About George Hale

The two books I've sourced almost all of the following material from are:
picture of a book cover featuring an older man in a dark colored suit (George Hale)
Image of a book cover with a telescope dome
George Ellery Hale was born June 29, 1868. His remarkable focus and intense drive are often cited by biographers. From The Perfect Machine: "Abbot wasn't the first to discover that George Hale, a mild-mannered, self-effacing man, who looked almost cherubic in his tiny wire-rimmed glasses, usually got his way." George Hale, likely unbeknownst to many, is responsible for founding observatories, professional societies, and journals that astronomers benefit from to this day. Behind his childhood home, Hale built his own lab which he then turned into Kenwood Observatory, dedicated in 1891 when he was 22 years old. He founded Yerkes Observatory in 1897, Mount Wilson (Solar) Observatory in 1904, the Hale Solar Lab in 1923, and Mount Palomar Observatory in 1923. He built the successively larger (and largest in the world at their time) telescopes within, ever driven to build bigger and bigger telescopes, the idea for the next already in his mind before the current was even completed. He founded the International Astronomical Union as well as what is now known as Astronomy and Astrophysics (formerly, A&A was known as the Sidereal Messenger) and the Astrophysical Journal.

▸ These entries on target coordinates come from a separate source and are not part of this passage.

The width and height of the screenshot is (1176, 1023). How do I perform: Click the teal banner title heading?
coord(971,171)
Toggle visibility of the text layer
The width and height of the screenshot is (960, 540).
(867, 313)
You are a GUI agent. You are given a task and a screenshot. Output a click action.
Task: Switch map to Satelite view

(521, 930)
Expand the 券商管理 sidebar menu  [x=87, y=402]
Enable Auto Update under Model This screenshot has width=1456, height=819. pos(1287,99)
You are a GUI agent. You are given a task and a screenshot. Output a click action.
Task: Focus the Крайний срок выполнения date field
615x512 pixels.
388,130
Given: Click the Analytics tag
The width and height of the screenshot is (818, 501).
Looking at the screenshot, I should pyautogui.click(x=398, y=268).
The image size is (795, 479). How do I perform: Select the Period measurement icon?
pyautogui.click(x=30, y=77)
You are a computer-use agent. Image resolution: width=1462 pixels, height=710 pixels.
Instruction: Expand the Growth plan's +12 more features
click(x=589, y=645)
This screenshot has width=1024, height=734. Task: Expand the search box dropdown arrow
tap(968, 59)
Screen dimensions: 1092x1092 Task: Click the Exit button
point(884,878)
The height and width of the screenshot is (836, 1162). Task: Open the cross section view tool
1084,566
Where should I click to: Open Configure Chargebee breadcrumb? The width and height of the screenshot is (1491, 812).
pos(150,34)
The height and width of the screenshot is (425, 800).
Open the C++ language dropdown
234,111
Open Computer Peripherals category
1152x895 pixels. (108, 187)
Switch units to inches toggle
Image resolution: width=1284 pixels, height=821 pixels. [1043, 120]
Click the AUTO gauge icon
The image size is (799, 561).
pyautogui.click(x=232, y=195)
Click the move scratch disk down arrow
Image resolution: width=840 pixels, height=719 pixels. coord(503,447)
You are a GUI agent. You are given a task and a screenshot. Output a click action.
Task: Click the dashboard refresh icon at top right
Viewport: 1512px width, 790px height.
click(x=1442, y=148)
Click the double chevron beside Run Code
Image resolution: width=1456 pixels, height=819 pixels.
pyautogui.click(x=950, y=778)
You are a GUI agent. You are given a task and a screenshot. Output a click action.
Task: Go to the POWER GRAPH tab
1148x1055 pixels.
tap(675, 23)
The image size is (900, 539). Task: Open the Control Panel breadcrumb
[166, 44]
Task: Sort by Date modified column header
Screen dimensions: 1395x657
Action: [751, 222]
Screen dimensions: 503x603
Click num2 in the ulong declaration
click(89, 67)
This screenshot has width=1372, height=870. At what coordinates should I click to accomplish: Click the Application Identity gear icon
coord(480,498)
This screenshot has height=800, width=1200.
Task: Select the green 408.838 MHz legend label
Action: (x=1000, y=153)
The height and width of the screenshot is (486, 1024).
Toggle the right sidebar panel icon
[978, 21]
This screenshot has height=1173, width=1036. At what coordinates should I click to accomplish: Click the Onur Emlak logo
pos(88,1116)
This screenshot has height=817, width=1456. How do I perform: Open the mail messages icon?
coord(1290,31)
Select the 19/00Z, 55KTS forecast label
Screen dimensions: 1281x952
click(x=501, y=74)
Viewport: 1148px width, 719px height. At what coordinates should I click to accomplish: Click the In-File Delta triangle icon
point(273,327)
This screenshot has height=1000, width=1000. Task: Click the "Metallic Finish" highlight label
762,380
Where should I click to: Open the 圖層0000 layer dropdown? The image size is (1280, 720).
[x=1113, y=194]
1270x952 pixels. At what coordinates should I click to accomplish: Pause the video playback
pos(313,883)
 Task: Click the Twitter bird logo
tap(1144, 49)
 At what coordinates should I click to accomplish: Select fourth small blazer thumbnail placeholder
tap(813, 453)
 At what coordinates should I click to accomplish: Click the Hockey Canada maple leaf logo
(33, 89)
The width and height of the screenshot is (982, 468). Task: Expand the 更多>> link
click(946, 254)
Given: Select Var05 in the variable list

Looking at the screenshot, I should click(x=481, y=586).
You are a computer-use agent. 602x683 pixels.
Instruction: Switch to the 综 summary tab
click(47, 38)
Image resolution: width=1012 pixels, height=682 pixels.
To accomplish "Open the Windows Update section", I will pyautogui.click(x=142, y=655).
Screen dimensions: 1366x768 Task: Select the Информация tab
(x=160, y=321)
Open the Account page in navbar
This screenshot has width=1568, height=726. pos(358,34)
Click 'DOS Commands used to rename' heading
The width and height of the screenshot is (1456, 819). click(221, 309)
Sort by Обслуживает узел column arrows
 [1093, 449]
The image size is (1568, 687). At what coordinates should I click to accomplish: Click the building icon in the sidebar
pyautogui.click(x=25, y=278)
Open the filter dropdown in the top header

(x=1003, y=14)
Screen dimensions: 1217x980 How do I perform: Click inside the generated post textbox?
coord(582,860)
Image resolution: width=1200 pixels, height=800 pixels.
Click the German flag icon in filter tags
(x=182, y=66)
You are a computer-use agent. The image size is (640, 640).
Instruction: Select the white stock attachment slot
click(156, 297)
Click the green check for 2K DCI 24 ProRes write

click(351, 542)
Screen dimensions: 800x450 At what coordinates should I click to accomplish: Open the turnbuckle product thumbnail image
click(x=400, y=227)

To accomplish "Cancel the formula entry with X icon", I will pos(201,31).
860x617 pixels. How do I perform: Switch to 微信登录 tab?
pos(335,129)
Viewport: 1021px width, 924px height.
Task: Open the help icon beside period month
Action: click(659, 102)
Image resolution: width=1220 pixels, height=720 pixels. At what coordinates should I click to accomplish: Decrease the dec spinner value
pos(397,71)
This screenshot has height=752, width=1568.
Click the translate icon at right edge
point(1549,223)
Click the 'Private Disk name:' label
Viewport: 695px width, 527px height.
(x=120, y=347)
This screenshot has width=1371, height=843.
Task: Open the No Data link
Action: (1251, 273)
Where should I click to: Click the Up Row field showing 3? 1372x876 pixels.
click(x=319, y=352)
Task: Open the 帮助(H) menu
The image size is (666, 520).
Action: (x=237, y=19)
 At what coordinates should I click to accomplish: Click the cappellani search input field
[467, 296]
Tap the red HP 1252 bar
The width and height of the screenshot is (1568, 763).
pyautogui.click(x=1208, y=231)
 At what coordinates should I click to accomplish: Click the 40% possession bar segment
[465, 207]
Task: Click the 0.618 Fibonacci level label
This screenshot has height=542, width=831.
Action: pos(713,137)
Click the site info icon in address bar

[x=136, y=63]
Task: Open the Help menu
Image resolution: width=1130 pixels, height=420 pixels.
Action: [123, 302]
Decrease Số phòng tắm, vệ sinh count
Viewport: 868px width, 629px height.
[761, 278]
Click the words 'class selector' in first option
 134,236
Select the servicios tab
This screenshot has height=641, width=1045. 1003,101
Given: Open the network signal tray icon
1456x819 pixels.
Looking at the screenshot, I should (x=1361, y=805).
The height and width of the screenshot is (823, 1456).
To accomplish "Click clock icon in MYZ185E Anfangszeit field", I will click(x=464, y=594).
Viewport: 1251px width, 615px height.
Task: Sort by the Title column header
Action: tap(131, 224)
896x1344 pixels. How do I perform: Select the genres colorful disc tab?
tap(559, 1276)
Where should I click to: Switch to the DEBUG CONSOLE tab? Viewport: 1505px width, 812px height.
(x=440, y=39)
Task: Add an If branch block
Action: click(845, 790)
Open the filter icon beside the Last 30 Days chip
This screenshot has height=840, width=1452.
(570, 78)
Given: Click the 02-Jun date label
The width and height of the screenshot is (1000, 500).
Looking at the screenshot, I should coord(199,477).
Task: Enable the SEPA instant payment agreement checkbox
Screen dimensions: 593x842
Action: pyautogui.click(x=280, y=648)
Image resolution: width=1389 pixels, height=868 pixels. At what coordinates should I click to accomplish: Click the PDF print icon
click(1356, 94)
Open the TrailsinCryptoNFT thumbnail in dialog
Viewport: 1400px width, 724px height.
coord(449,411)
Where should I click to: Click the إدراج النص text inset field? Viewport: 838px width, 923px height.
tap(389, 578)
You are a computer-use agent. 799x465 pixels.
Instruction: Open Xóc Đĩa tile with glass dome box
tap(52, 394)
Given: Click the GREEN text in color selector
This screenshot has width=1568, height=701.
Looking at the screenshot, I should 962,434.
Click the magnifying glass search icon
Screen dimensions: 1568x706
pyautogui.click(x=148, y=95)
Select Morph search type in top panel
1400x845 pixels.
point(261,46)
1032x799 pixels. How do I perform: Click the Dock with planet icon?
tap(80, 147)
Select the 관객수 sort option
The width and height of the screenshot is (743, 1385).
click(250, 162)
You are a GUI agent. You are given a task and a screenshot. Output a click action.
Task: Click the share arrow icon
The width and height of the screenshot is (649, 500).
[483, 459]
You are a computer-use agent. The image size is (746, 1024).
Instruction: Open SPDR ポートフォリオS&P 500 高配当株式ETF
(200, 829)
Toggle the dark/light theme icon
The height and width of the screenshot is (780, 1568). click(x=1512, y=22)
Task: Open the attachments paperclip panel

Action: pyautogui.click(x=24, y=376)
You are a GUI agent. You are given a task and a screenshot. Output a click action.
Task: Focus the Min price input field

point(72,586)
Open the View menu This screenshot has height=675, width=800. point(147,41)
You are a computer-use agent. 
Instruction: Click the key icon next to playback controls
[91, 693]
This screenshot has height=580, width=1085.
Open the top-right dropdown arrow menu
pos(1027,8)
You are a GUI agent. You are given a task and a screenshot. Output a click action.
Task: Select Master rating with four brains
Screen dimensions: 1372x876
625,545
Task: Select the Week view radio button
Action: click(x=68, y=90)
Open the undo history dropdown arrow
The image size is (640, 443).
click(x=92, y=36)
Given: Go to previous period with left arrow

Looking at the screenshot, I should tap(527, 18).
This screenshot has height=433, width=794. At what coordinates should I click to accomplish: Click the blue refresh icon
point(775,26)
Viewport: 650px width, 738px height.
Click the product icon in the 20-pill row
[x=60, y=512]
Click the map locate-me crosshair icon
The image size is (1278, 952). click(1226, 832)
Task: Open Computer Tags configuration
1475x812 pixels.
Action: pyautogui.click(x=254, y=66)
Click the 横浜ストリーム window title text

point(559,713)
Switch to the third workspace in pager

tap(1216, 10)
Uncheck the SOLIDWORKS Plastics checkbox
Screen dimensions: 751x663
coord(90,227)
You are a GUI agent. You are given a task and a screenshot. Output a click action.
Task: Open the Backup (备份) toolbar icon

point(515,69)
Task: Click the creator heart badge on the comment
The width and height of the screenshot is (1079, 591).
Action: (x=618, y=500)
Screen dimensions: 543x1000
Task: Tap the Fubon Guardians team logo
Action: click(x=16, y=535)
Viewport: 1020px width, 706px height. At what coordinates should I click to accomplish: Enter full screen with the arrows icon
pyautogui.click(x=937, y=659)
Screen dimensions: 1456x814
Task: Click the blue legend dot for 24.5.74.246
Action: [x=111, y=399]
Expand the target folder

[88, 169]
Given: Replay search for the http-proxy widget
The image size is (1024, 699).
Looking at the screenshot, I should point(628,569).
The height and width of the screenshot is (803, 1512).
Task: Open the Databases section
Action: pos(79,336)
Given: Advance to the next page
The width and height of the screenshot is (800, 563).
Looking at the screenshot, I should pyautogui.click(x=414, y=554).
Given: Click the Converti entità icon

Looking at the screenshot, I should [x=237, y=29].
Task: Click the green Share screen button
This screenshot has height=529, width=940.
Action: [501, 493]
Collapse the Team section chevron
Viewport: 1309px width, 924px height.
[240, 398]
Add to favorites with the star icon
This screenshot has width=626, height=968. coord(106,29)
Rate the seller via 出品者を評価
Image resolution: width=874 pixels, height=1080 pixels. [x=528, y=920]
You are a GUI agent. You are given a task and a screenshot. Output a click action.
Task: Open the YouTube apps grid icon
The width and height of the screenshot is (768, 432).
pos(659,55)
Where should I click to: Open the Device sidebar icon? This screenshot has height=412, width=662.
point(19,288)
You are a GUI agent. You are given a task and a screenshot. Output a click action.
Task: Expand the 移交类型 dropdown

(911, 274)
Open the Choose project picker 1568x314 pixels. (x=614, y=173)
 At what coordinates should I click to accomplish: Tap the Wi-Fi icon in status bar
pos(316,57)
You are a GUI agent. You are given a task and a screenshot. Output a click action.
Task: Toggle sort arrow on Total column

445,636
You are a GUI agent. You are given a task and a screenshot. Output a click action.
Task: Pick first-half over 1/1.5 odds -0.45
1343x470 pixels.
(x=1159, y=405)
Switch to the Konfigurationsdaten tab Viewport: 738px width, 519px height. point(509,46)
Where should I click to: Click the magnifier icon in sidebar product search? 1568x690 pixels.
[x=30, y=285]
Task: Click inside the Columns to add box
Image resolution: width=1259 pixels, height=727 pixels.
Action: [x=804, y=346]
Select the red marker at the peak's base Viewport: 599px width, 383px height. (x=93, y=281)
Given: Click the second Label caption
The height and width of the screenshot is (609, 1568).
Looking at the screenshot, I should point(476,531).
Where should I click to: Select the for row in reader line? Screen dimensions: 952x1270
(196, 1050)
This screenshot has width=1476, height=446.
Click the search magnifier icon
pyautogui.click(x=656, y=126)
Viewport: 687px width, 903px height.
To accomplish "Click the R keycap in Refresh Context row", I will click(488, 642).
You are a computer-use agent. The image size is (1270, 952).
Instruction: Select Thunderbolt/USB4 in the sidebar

Hale had a vision for astrophysics, a then newly emerging field. His mentor, British astronomer William Huggins, noted that astrophysics began with spectroscopy, when observatories "took on the appearance of a laboratory" where terrestrial and stellar chemistry meet. Hale used spectroscopy to discover Zeeman splitting in sunspots in 1908, detecting for the first time their magnetic fields. He also observed Calcium lines in prominences, and used his multi-wavelength observations to deduce the differing scale heights of structures in the solar atmosphere. One of Hale's ideas that has most impacted me is his argument for a solar-stellar connection: "We may safely infer, from many observations of recent years, that thousands of the stars are almost identical in character with the sun, though some are much larger or smaller and some are in earlier or later stages of development." Hale wrote this in 1915, in Ten Years' Work of a Mountain Observatory, a summary of discoveries at Mount Wilson. You can find a copy of this on Google books here; I recommend reading it!

It must be noted, Hale had a particularly privileged position being from a wealthy family (his father built elevators during Chicago's building boom): a colleague pointed out at the opening of Hale's Kenwood Observatory that Hale had the advantage of being able to try 10% odds experiments as he had no one to answer to.

Hale's biographers have noted that he suffered from insomnia, debilitating headaches, and depression. Before his retirement as director of Mount Wilson Observatory, he complained of "visits of the tormenting demon," a small man who would appear and criticize and disparage him. Hale was able to live with these challenges and accomplish incredible feats in his life. Today, astronomers in the Access: Astronomy group and the AAS WGAD are working to build support infrastructure to make sure astronomers now with mental health issues can have access to the help they need and can continue to contribute to the field.